* Task item
Write out each line of the entries below that holds the word "Start".

* Data excerpts
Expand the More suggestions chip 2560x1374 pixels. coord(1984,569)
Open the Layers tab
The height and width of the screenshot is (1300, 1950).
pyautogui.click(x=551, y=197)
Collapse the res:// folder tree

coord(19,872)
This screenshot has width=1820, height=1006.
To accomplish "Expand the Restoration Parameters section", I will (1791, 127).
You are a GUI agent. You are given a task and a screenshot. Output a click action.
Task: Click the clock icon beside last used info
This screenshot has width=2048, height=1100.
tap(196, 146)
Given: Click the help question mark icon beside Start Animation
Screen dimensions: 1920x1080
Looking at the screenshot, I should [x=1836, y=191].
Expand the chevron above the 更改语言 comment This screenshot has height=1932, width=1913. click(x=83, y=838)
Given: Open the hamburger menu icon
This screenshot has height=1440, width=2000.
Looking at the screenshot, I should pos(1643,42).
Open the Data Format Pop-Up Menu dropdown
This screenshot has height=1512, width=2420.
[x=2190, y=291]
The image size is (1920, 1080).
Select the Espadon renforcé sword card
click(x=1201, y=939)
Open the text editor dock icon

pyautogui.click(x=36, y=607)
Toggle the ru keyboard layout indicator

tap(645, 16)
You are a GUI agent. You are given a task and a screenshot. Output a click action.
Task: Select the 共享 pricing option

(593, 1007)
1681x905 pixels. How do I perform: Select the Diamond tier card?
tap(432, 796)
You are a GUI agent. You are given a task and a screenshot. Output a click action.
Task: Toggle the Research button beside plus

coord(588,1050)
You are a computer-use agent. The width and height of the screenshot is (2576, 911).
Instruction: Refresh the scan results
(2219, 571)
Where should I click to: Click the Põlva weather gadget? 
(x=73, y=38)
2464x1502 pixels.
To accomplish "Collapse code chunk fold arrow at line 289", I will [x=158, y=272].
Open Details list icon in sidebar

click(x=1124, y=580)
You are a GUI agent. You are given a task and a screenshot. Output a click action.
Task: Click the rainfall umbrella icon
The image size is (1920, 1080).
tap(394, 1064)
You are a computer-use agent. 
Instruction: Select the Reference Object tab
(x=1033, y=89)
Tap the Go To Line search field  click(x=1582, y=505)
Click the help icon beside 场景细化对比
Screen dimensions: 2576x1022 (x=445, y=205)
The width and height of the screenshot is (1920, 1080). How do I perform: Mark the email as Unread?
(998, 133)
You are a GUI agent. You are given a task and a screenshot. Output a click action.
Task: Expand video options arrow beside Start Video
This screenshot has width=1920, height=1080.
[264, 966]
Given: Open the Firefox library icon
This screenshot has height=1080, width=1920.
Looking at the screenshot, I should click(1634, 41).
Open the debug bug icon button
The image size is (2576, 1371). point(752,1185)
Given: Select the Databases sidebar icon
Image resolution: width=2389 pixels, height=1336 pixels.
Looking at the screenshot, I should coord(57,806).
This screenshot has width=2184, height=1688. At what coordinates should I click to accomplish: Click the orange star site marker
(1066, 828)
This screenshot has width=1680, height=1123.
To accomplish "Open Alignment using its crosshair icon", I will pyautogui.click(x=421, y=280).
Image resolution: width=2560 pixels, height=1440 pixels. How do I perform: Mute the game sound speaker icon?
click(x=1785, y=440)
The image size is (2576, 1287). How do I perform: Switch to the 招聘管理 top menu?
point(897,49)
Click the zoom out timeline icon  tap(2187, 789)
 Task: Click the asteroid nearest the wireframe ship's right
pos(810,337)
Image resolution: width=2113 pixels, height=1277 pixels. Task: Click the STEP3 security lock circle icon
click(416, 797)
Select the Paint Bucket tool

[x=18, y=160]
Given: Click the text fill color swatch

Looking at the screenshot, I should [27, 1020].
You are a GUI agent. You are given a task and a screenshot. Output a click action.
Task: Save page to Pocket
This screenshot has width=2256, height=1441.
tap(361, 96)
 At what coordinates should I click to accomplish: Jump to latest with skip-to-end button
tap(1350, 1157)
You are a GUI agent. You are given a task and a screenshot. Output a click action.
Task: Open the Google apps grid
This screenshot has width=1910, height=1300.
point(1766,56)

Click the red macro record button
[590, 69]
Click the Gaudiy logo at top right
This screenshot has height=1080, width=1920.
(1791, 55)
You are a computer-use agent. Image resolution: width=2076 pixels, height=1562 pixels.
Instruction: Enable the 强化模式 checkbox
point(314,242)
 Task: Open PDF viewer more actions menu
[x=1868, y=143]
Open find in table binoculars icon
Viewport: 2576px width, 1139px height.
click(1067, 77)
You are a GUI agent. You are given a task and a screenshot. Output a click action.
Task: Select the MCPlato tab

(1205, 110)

* Solution below
Given: Click the help question mark icon beside Start Animation
Task: Expand video options arrow beside Start Video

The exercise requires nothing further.